» Text shown
________________________________________

Hi, I'm coding my skeletal animation system for my engine and I'm not really sure what and how I'm supposed to do what I need to do... I have a vague idea, but I can't really put it into the code in a way that I like. I'm having trouble with both the concept and technical parts of it.

I have this structure:

class KeyFrame
{
    public:
        unsigned int keyFrame;
        Vector3 keyValues;
};

class Bone
{
    public:
        //Other stuff to deal with hierarchy

        vector<KeyFrame*> keyTranslates;
        vector<KeyFrame*> keyRotates;
};

class Track
{
    public:
        wstring trackName;
        bool trackLoop;
        unsigned int frameStart;
        unsigned int frameEnd;
};

class Skeleton
{
    public:
        vector<Track*> tracks;
        vector<Bone*> bones;

        //skeleton data here
        float boneTranslations[MAX_BONES * 3]; //vec3 trans
        float boneRotations[MAX_BONES * 4]; //quat rots
};

I'm already loading the data I want, so I have something like "Bone01: keyFrame 5 > TranslateX 0.5, keyFrame 10 > TranslateX -0.5" etc

Each model has a pointer to a skeleton, who has a collection of bones, and I define tracks:

class Model
{
    public:
        Skeleton* skeleton;
        Track* currentTrack; //current playing track
};

//Game Start
Model* myModel = Resources.Load("myModelName");
myModel->skeleton = Resources.Load("mySkeletonName");

//Skeleton::AddTrack(wstring trackName, uint frameStart, uint frameEnd, bool trackLoop);
myModel->skeleton->AddTrack(L"WALK", 5, 10, true);

//Setting this model's current track as WALK
myModel->SetTrack(L"WALK");

So, first I think I need to change the "current track" to support multiple tracks to compose animations (such as WALK + ATTACK) right?

Then the problem I'm having most is figuring my "Update Skeleton" function:

void Model::Draw(Camera* camera, float& interpolation)
{
    Shader* shader = material->GetShader();

    skeleton->UpdateSkeleton(currentFrame); //this

    meshSkin->Activate(shader);
    mesh->Render(shader);
    meshSkin->Deactivate(shader);
}

void Skeleton::Update(uint currentFrame)
{
    for(uint i = 0; i < bones.size(); i++)
    {
        //checking ALL translates for that bone
        for(uint j = 0; j < bones[i]->keyTranslates.size(); j++)
        {
            //what should I do here?
            //check if this keyFrame value is higher or equal than currentFrame, then loop again
            //to search for the previousKeyFrame (if it has one), then interpolate between the two, 
            //then interpolate again to find the middle (currentFrame)?
            //And where/how does deltaTime fits into this? Maybe having a previousFrame as well?

            //Actually, scratch this, this seems bad to do at every render call, 
            //I'd like to avoid doing this if I can and "remember" the animation motion I'm currently at 
            //for that model so I can skip this operation.
            //...or a clever way to handle this
        }
        
        //Now check for rotations as well...
        for(uint j = 0; j < bones[i]->keyRotates.size(); j++)
        {}
    }
}

I'm trying to save these operations by remembering the motion I was, but then I'd need to save in the model, for each bone, the previous keyFrame and the next keyFrame for all of them. And I would only need to figure the next motion when I reach the "nextKeyFrame". But this means basically having a copy of the skeleton's bones in the model... not sure if I should go this way.

I've been thinking since yesterday but I can't figure how should I proceed from here... any help?

________________________________________

» Tasks and exercises
1 – In the skeletal animation post, what frame range and loop setting does the AddTrack call give the WALK track?
2 – Echo the stretch of the skeletal animation post from "void Skeleton::Update(uint currentFrame)" through "< bones[i]->keyTranslates.size(); j++)".
The records below come from a separate source unrelated to the post.

________________________________________

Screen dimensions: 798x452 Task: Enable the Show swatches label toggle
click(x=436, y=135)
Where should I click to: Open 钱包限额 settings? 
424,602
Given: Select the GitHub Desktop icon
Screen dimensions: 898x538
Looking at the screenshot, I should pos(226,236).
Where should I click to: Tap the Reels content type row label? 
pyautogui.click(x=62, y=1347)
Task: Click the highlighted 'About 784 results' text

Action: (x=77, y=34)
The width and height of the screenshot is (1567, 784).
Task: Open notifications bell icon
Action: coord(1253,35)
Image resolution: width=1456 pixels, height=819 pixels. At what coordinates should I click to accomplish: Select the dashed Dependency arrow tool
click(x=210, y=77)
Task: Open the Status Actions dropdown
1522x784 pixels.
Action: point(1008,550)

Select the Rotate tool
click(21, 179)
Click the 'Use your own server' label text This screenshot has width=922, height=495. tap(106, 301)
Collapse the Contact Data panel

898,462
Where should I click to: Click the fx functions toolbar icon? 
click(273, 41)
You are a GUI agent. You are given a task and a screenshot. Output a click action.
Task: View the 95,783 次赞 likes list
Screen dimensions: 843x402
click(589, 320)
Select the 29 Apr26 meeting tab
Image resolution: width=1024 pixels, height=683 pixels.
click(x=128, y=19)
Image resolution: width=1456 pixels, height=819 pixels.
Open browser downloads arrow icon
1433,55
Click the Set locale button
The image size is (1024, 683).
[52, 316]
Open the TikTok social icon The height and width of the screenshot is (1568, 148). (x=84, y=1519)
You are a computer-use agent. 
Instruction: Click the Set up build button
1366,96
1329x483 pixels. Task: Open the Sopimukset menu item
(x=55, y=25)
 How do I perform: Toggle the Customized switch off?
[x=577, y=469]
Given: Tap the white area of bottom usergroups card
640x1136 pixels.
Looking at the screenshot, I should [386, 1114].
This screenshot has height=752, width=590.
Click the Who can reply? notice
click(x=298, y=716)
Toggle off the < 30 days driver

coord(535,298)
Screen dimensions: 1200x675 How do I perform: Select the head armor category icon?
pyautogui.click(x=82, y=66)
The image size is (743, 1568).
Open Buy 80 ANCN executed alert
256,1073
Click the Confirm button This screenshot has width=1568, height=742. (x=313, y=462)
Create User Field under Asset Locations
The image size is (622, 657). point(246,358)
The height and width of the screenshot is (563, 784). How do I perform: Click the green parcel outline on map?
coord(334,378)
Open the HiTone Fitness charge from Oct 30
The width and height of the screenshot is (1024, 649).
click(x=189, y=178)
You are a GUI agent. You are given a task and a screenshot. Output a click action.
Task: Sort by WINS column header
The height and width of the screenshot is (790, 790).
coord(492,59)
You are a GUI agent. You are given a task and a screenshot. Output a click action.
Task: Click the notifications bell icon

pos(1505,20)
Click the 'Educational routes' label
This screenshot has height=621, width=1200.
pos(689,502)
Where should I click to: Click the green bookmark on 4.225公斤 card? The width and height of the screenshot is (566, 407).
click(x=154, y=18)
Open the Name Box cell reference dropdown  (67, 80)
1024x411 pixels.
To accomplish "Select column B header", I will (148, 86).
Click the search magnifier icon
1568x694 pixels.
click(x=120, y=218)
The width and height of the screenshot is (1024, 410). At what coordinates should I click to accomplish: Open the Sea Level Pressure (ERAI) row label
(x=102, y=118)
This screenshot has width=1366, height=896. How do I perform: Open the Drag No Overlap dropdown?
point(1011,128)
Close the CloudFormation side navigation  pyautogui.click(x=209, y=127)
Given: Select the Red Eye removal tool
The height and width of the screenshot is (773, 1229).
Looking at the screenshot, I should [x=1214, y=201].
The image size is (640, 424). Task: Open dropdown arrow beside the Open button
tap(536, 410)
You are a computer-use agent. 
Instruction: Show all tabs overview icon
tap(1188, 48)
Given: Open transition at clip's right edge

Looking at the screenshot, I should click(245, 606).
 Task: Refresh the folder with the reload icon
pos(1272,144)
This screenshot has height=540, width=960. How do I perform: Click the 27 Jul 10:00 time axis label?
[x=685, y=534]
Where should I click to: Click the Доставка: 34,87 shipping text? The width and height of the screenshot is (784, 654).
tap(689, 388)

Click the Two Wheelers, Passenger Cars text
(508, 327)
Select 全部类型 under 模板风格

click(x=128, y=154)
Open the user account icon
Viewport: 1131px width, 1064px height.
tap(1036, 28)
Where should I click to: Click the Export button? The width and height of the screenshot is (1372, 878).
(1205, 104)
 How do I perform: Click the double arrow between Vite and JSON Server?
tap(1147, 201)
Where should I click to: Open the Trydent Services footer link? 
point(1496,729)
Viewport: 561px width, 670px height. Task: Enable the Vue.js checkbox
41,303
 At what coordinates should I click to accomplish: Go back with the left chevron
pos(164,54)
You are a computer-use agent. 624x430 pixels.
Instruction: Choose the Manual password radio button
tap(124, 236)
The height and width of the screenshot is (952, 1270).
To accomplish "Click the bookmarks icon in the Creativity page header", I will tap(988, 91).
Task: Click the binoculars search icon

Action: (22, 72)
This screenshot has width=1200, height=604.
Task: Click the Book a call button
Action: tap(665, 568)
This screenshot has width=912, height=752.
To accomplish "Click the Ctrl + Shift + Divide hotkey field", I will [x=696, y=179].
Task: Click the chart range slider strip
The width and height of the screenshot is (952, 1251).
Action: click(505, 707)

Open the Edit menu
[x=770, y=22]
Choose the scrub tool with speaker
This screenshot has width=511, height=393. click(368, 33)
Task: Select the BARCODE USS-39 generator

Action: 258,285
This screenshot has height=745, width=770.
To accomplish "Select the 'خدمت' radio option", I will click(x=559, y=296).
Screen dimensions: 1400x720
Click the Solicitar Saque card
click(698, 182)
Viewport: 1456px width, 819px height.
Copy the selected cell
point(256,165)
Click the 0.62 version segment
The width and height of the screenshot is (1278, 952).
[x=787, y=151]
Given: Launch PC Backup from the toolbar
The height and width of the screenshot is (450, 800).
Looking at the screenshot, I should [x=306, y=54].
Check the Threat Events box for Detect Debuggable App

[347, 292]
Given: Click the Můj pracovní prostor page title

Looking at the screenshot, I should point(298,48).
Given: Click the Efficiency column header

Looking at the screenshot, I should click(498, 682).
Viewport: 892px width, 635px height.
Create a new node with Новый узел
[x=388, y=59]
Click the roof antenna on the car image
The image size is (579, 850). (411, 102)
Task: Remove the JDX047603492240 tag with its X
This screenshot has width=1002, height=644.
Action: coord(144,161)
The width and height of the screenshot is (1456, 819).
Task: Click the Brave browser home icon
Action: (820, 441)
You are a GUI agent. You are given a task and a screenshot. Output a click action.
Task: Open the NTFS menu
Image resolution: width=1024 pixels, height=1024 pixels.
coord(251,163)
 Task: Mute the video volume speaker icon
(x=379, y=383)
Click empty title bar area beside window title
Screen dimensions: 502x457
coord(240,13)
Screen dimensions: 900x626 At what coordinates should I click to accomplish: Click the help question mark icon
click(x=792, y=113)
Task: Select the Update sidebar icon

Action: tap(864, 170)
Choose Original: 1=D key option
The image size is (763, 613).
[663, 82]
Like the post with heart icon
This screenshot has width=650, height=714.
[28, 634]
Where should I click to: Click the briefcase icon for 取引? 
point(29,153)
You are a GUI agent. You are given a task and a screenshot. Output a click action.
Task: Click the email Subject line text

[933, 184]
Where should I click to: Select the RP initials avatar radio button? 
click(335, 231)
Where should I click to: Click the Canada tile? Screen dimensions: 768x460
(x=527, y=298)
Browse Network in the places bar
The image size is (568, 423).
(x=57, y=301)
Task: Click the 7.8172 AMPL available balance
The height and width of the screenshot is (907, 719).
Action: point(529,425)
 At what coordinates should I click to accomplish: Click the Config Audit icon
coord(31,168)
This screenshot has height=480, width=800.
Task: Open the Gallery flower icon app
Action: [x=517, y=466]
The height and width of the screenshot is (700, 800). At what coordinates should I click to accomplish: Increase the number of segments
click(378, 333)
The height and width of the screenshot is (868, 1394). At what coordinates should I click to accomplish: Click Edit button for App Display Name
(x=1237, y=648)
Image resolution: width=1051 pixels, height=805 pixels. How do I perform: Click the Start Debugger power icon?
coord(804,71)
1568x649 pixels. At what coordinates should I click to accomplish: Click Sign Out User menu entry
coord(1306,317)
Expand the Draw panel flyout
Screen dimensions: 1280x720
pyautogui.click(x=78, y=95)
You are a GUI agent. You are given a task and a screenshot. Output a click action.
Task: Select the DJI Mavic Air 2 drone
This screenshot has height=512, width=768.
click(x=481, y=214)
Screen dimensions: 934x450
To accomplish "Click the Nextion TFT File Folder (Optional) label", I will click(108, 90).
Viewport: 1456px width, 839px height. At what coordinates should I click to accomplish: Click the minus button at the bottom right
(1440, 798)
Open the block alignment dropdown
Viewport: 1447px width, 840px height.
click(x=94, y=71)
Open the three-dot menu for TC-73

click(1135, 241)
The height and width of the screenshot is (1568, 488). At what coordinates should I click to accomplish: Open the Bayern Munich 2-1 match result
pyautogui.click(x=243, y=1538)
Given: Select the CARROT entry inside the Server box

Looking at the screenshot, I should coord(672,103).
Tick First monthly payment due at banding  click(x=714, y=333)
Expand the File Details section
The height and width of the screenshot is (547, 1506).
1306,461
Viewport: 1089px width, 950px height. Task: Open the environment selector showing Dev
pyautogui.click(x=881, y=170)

________________________________________

» Responses by task
1 – Frames 5 through 10, with looping turned on (true).

2 –
void Skeleton::Update(uint currentFrame)
{
    for(uint i = 0; i < bones.size(); i++)
    {
        //checking ALL translates for that bone
        for(uint j = 0; j < bones[i]->keyTranslates.size(); j++)